Japan is re-opening 20 atomic plants, and even California is extending the life of its sole remaining nuclear generator. Pilot plants are currently testing Fourth Generation (4G) nuclear technology in at least four countries, and advanced SMRs seem very likely to proliferate through the 2030s.
C. ENERGY TRANSITIONS ARE SLOW
27. Transition may take 80 years: Cheap and plentiful primary energy has utterly transformed living standards over the past 200 years. Since the industrial revolution, the major global energy transitions—from wood, to coal, to oil—have each taken around 80 years. The current move to natural gas[xi] will also take a long time, probably until 2070 or thereabouts.
Throughout history, the priorities of energy consumers (i.e. voters) have always been unmistakable. First, they want firm assurance of energy supply at all times and, secondly, the supply must be affordable – the cheaper the better. Major wars have been fought to maintain secure and affordable supply of energy. While collateral considerations such as mine safety and environmental pollution are always relevant, they are an order of magnitude less salient.

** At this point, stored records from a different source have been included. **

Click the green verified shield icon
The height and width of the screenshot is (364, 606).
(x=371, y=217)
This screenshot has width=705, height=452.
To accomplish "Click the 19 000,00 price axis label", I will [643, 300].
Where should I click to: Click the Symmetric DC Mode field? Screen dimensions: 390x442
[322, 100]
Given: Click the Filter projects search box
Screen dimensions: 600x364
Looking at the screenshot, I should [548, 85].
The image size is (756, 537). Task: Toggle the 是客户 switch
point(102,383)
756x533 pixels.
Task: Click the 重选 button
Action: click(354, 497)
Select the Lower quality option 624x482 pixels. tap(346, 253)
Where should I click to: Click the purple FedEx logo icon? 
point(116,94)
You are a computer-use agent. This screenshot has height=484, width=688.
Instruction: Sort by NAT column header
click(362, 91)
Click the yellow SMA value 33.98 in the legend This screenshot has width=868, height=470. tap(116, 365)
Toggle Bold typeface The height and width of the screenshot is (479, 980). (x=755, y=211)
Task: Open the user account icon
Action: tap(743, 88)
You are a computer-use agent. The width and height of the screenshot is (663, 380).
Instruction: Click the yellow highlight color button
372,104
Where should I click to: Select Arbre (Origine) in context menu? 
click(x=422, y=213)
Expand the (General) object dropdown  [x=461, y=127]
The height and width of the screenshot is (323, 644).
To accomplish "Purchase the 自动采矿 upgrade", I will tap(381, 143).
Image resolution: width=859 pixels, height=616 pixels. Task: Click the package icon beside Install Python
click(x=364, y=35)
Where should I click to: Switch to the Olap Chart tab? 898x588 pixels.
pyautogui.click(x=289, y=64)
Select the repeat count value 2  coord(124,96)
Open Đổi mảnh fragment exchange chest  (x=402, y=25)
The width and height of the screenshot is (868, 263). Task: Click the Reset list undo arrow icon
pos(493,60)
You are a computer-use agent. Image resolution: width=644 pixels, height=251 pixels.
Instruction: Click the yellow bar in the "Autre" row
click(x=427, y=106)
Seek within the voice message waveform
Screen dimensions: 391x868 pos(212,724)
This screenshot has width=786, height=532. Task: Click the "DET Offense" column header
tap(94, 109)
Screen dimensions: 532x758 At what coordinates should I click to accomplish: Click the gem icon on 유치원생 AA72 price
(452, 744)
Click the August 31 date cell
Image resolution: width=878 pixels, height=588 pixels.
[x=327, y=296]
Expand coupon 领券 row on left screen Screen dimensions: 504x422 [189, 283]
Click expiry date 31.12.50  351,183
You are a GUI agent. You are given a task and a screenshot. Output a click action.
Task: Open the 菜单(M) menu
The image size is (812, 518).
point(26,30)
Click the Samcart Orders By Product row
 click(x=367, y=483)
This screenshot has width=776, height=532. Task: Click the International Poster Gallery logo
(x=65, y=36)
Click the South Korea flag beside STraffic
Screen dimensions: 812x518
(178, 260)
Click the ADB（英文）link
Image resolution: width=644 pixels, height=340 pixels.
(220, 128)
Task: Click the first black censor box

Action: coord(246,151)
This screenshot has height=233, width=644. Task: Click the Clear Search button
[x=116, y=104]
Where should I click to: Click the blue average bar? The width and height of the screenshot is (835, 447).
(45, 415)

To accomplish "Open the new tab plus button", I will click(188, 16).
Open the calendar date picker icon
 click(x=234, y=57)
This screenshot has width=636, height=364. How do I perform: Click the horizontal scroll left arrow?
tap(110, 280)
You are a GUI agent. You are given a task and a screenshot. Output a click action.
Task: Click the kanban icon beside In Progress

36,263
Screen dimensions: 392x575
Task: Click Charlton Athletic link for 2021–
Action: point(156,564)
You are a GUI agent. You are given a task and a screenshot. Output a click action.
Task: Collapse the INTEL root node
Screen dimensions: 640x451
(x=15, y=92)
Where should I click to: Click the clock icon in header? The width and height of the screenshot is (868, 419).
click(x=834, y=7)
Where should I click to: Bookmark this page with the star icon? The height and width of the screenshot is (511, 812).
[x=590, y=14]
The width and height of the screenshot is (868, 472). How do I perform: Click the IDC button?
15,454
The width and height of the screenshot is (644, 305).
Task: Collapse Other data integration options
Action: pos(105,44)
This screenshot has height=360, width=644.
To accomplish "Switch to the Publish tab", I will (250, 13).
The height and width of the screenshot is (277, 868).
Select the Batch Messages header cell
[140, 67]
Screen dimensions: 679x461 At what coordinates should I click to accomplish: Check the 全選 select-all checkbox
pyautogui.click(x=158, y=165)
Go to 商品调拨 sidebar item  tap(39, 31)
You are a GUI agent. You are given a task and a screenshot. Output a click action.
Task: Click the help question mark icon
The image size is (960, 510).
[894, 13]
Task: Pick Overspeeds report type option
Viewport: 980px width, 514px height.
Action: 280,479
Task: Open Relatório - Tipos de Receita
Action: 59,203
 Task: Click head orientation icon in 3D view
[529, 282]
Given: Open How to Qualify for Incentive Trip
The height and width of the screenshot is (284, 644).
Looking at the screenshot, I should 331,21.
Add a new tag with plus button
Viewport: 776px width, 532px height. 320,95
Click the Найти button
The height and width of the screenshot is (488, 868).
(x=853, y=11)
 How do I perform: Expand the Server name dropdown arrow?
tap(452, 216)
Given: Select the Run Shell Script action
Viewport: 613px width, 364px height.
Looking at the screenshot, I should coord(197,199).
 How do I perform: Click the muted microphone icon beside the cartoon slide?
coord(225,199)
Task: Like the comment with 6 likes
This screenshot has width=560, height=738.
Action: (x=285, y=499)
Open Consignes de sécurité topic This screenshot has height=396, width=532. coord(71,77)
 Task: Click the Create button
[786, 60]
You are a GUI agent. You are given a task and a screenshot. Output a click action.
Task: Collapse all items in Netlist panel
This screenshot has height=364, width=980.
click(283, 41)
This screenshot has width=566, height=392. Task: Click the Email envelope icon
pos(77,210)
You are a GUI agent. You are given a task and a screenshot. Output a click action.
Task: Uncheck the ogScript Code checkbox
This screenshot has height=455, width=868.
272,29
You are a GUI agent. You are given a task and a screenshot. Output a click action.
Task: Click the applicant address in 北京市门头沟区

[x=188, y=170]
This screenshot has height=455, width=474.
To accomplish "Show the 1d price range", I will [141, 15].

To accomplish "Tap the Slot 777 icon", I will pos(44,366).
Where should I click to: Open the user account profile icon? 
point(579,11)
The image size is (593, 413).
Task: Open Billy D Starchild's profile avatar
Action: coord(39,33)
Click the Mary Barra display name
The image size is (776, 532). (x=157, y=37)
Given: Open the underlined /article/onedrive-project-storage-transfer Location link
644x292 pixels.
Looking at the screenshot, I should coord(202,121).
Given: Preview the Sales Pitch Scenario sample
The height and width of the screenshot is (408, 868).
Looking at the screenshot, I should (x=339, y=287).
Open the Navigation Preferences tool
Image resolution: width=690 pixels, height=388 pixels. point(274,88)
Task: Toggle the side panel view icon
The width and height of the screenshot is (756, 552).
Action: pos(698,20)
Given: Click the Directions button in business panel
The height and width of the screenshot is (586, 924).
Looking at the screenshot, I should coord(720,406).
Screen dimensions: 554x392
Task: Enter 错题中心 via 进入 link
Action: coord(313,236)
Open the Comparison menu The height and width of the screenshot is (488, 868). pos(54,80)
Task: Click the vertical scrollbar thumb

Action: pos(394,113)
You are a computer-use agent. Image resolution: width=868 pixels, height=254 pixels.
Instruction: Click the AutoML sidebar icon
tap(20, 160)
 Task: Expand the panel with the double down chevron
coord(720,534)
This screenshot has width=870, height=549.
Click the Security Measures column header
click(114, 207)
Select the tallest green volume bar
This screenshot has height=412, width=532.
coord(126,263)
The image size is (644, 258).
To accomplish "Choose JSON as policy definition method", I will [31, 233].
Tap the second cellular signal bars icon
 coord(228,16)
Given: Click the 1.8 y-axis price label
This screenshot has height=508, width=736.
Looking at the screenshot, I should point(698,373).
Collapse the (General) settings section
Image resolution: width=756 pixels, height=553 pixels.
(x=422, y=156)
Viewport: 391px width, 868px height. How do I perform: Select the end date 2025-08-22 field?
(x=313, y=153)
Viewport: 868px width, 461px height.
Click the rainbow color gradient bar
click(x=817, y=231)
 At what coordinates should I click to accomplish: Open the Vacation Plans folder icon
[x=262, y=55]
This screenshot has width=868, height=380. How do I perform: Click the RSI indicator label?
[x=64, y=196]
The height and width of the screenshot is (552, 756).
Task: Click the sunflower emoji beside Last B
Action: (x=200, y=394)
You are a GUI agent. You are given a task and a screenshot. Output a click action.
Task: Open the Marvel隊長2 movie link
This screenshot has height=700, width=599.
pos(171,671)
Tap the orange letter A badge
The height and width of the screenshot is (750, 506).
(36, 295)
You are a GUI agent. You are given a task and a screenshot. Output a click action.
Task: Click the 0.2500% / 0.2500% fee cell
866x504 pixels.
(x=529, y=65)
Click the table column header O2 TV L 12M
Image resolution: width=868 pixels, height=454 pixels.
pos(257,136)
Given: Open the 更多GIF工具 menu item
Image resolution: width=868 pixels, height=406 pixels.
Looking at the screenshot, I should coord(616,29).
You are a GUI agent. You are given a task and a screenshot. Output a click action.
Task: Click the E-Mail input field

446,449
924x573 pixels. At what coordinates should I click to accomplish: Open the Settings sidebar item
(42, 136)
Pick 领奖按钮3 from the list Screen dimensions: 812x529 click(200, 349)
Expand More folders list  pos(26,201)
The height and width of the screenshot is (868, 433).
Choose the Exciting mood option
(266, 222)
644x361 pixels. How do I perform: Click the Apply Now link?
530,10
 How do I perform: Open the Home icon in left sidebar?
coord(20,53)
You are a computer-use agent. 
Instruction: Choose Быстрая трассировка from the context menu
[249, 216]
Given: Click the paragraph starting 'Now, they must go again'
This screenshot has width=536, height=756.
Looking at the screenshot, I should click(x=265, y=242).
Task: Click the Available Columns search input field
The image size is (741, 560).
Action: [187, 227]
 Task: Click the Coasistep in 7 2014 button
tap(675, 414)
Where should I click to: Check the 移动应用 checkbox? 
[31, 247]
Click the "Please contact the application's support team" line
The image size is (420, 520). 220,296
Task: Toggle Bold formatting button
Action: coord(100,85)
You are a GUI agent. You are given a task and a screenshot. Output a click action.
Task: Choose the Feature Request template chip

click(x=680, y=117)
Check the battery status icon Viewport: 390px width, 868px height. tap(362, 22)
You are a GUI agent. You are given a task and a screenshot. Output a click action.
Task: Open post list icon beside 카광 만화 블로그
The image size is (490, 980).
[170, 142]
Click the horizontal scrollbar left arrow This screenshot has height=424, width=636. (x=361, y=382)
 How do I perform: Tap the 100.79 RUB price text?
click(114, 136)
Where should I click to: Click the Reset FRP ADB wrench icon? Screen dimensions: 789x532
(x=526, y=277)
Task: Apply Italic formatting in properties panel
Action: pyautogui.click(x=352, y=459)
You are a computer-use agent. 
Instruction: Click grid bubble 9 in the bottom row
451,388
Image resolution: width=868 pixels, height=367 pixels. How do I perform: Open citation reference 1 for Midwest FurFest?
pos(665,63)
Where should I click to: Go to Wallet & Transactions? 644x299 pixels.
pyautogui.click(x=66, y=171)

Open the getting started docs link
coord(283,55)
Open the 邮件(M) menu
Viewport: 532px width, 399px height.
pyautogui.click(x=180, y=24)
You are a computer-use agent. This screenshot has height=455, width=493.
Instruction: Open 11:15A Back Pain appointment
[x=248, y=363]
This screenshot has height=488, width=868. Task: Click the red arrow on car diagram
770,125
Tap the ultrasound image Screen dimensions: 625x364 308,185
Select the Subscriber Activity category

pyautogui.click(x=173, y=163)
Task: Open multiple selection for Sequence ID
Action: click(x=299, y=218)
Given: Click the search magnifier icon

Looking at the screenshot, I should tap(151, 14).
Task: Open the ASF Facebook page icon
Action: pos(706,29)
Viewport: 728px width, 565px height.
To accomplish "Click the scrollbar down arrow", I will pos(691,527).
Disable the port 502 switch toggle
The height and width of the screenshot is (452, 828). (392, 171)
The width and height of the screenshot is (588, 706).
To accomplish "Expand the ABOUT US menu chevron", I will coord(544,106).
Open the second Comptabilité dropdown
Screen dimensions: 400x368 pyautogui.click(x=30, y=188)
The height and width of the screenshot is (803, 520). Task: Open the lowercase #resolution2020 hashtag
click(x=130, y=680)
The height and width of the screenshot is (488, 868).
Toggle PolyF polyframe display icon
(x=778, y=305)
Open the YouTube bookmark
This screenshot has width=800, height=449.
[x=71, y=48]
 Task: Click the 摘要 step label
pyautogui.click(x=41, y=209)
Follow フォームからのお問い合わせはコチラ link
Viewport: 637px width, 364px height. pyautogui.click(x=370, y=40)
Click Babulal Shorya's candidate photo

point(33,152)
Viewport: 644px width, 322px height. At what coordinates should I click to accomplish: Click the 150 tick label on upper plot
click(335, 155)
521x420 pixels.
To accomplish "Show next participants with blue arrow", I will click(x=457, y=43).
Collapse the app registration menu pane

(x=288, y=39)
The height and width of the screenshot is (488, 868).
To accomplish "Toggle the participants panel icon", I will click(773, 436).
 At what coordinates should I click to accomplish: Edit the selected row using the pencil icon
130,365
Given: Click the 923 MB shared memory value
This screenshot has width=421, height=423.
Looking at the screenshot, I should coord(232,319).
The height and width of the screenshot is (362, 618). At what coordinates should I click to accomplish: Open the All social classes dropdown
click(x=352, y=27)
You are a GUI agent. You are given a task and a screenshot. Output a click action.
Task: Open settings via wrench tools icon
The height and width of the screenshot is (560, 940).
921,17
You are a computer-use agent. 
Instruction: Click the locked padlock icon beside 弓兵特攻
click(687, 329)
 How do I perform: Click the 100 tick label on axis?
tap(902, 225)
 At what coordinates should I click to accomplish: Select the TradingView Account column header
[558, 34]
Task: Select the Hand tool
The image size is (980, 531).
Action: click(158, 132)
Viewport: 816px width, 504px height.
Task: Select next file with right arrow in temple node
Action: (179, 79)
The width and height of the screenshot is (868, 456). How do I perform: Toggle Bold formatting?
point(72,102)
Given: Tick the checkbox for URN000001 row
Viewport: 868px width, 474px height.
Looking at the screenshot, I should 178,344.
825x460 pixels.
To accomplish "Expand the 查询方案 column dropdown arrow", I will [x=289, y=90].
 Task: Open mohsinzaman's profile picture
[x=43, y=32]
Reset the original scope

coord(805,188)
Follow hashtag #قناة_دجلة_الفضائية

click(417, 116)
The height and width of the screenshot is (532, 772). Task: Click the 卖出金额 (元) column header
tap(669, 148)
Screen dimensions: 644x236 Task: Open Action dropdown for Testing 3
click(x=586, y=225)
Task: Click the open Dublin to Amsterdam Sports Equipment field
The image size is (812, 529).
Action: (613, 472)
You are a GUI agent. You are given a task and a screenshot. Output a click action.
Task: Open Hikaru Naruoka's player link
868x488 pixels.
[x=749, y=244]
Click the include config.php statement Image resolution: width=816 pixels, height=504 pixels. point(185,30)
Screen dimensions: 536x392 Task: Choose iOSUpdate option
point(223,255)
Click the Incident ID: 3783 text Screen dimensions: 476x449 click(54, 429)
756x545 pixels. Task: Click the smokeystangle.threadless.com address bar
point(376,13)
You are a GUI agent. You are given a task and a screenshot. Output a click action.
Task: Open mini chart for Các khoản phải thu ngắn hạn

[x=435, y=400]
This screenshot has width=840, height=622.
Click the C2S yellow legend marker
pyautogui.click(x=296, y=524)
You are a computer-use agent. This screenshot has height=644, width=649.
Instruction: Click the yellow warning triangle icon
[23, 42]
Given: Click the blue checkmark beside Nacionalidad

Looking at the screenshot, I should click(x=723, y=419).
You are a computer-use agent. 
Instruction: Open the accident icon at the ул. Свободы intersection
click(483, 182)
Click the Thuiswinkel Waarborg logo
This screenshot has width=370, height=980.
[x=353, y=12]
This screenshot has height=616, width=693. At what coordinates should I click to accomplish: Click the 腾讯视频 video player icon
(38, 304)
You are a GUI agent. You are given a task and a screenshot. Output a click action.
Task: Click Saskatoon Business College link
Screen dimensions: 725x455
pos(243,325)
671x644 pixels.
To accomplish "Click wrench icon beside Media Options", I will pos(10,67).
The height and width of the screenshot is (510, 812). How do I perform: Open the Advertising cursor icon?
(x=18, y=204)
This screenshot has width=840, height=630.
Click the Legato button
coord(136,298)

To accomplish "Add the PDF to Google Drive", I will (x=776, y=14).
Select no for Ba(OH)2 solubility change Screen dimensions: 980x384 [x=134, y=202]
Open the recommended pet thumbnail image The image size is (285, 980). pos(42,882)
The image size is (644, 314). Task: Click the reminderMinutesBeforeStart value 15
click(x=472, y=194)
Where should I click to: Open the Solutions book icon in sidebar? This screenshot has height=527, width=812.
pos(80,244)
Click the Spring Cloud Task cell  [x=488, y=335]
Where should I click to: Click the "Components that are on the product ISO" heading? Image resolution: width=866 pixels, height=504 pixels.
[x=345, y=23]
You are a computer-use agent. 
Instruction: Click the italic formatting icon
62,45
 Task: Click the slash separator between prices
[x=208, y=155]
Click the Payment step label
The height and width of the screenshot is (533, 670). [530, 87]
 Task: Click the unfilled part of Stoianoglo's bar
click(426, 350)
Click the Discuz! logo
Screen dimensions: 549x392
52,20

28. Fossil fuels will continue to dominate; Global civilization still depends on hydrocarbons (oil, gas and coal) for 84% of all its energy requirements, which is only about 2% less than the level of dependence in the year 1990. The International Energy Agency (IEA) expects this percentage will be even greater in 2040 than it was in 2021[xii].
The IEA is funded by all OECD countries to apply the expensive resources needed to make rational and explicable forecasts of future global energy needs. Despite being the soul of diplomacy, the IEA clearly disbelieves the high-sounding political rhetoric around NZ50. No responsible policymaker can claim to have better objective forecasts than those supplied by the IEA.
29. Nobody knows what’s next: Nobody can foretell what energy source will dominate in future – just as nobody knew in the past. A truly massive political effort has been made to persuade us all that the future lies in wind; or biomass; or hydrogen; or solar photovoltaics; or tidal power, etc. But it is well known that politicians have an abysmal track record in attempting to pick future winners. And for that reason alone, many believe the ‘renewables’ fad will stall and die before long – at least once those sources reach around 10% of any peak-load national supply.
The markets, and only the markets, will eventually decide– the aggregate of hundreds of billions of individual decisions taken over decades by consumers all over the world. Maybe nuclear fusion will come through – perhaps coupled with super-conductivity? Or maybe quantum physics will come up with a new and better answer. As at today, distributed small nuclear reactors (SMRs) look rather more likely.
30. Energy use is growing: Energy is needed for everything that is grown, fabricated, operated or moved. Future closure of the economic gap between countries will require a whole lot more energy – over 80% of the world’s population are yet to take their first flight and only about 5% have ever owned a car. The greater complexity of the 21st Century will also require more energy per average household. Global smartphone production uses 15% as much energy as the automotive industry, although a car weighs 10,000 times more. The Cloud uses twice as much electricity worldwide as all of Japan. The adoption of robotics, AI, IoT, 5G, etc. are expected to maintain the upwards momentum
31. EVs may be limited: Electric vehicles currently offset less than 0.5% of world oil demand (60% of them are in China). After several years of impressive reductions, the cost of producing batteries is now rising sharply, due to resource constraints. A typical electric car requires six times more minerals than a conventional car. Storing oil costs about $1 per barrel per month, while storing the equivalent in lithium batteries (even after a 10-fold decrease) costs at least $30 per month. Economists estimate that fewer than 15% of the world’s motorists can actually afford to purchase an EV unless real-terms prices are slashed.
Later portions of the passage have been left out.